Auch ein Verstoß gegen Art. 3 Abs. 1 GG kann nicht erkannt werden. Art. 3 Abs. 1 GG gebietet, alle Menschen vor dem Gesetz gleich zu behandeln. Damit ist dem Gesetzgeber nicht jede Differenzierung verwehrt. Der Gleichheitssatz will in erster Linie eine ungerechtfertigte Verschiedenbehandlung von Personen verhindern. Daher unterliegt der Gesetzgeber bei einer Ungleichbehandlung von Personengruppen regelmäßig einer strengen Bindung. Er darf nicht eine Gruppe von Normadressaten im Vergleich zu anderen Normadressaten anders behandeln, obwohl zwischen beiden Gruppen keine Unterschiede von solcher Art und solchem Gewicht bestehen, dass sie die ungleiche Behandlung rechtfertigen können (vgl. BVerfGE 87, 1,,36; 92, 53, 68 f.; 95, 143, 153 f; 96, 315, 325; 100, 59, 90). Er kann grundsätzlich entscheiden, welche Merkmale er als maßgebend für eine Gleich- oder Ungleichbehandlung ansieht. Art. 3 Abs. 1 GG verbietet nur, dabei Art und Gewicht der tatsächlichen Unterschiede sachwidrig außer acht zu lassen (vgl. BVerfGE 94, 241, 260; st. Rspr.). Dem Gesetzgeber kommt zudem im Bereich der gewährenden Staatstätigkeit für die Abgrenzung der begünstigten Personenkreise ein Gestaltungsspielraum zu (vgl.

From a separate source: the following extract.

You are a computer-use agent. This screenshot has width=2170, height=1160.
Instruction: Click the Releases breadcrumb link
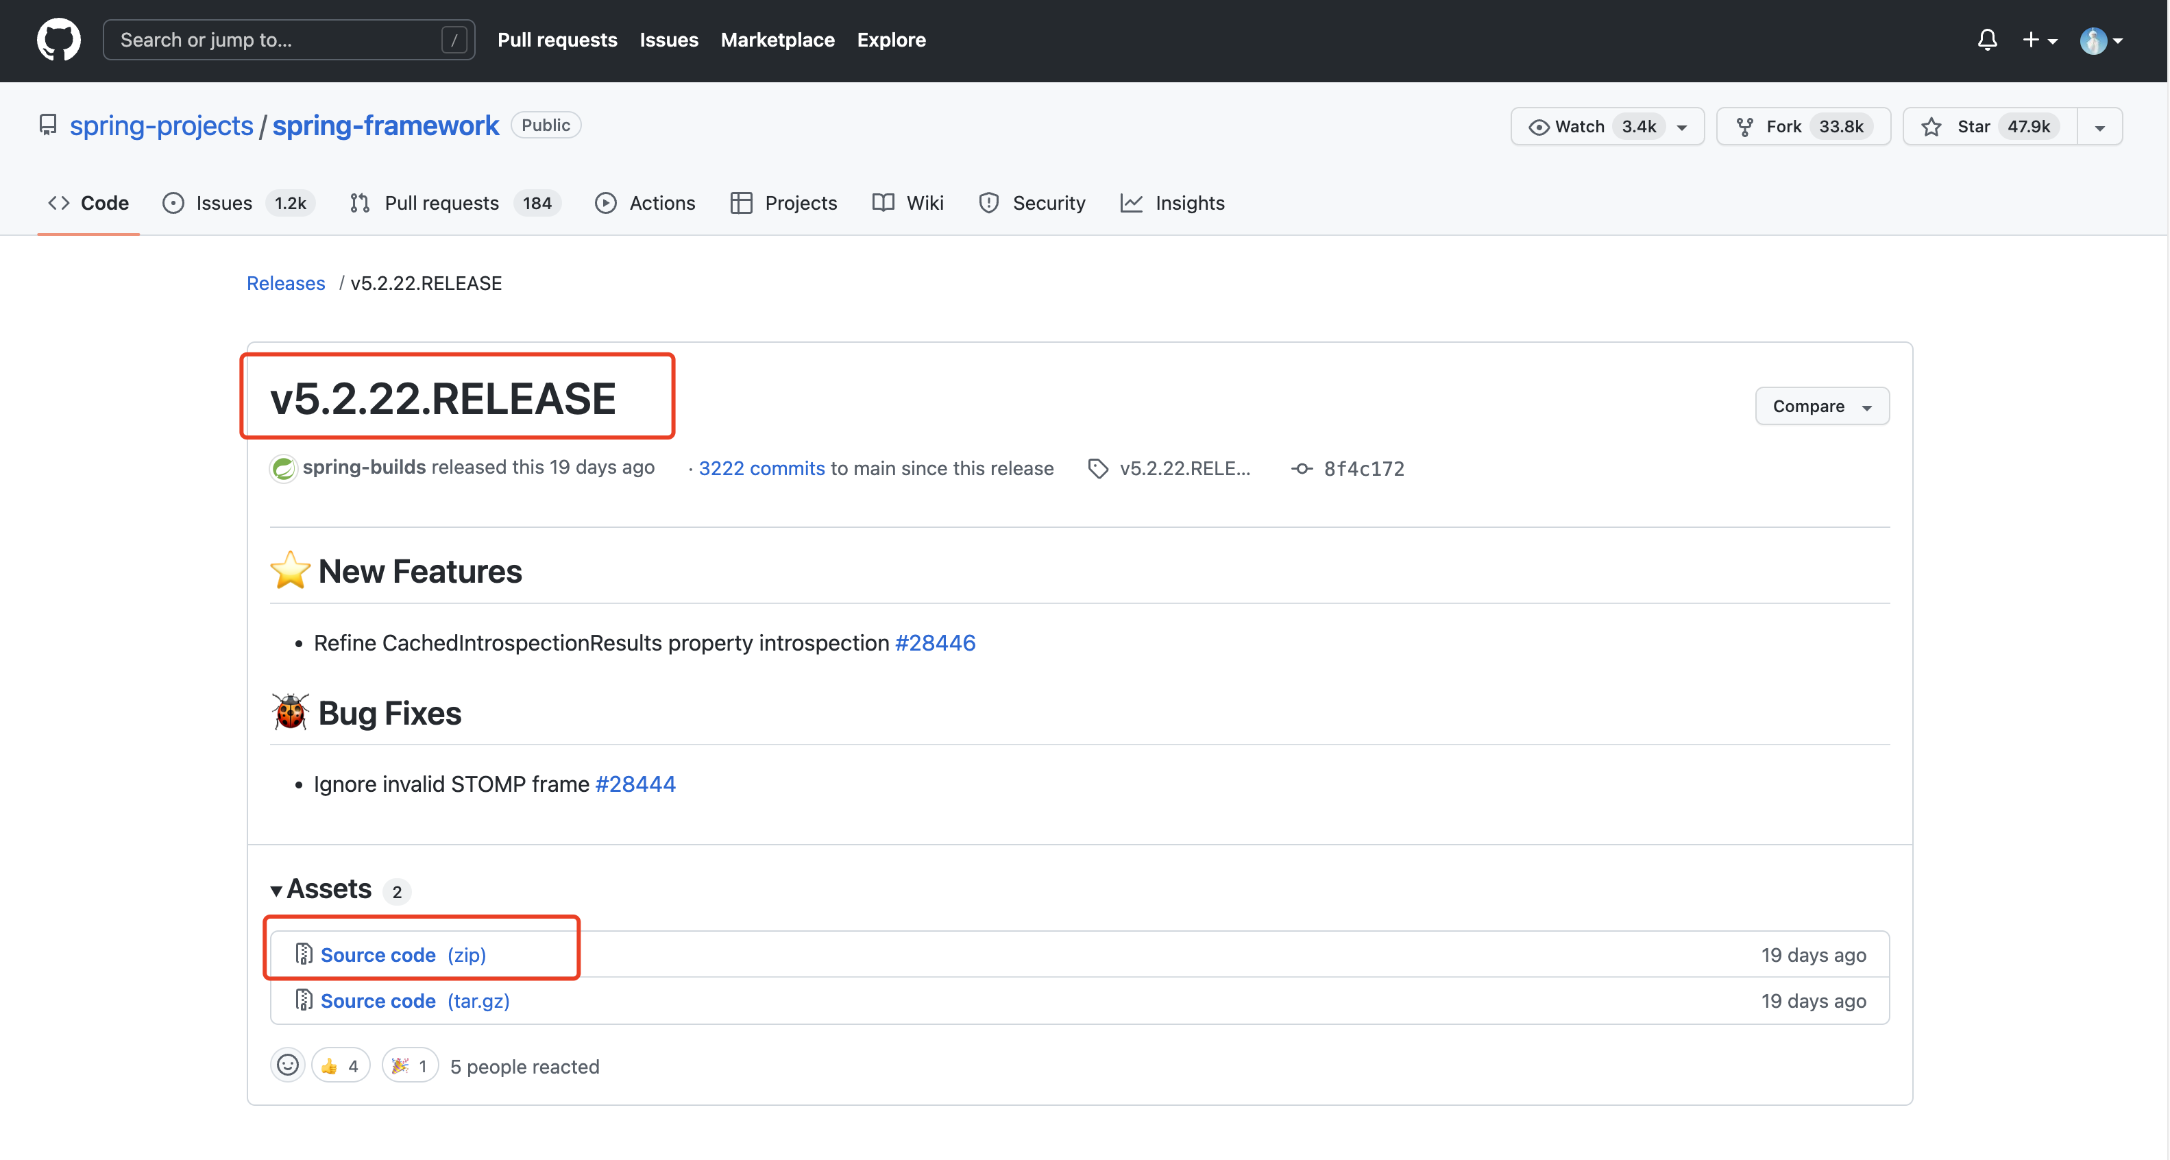tap(286, 283)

BVerfGE 99, 165, 178; 106, 166, 175 f.). Danach stand der Gesetzgeber vor der Entscheidung, bei der Einführung des Alg II zwischen einer Anrechnung von Verletztenrente wie zuvor bei der Sozialhilfe oder einer Nichtanrechnung wie bei der Arbeitslosenhilfe zu entscheiden. Der Gesetzgeber hat sich hierbei in nicht zu beanstandender Weise für eine Anrechnung entschieden, da nicht erkannt werden kann, dass die vorherige Anrechnung bei der Sozialhilfe auf durchgreifende verfassungswidrige Bedenken gestoßen wäre (ausführlich hierzu BSGE 90, 172). Im Übrigen hat der Gesetzgeber auch nunmehr nach der Aufhebung der Sozialleistung Arbeitslosenhilfe einheitliche Regeln für den Bezug von Sozialhilfe und Alg II geschaffen und insofern gerade eine Gleichbehandlung erreicht.

Sofern der Kläger rügt, dass der Bezieher von Sozialhilfe in bestimmten Situationen besser gestellt sei, weil er in besondern Lagen zusätzliche Leistungen erhalten könne, ergibt sich vorliegend keine nachvollziehbare Ungleichbehandlung. Denn hierfür müsste vorgetragen sein oder sonst erkennbar sein, dass bei dem Kläger eine der angesprochenen Lebenslagen auch vorliegt oder eintreten könnte.

Darüber hinaus ist die Entwicklung der Rechtsprechung zur Gewährung von besonderen Leistungen neben den Grundleistungen des SGB II noch keineswegs abgeschlossen.

Die Kostenentscheidung beruht auf § 193 SGG.

Die Revision wird wegen der Grundsätzlichkeit der aufgeworfenen Rechtsfrage zugelassen.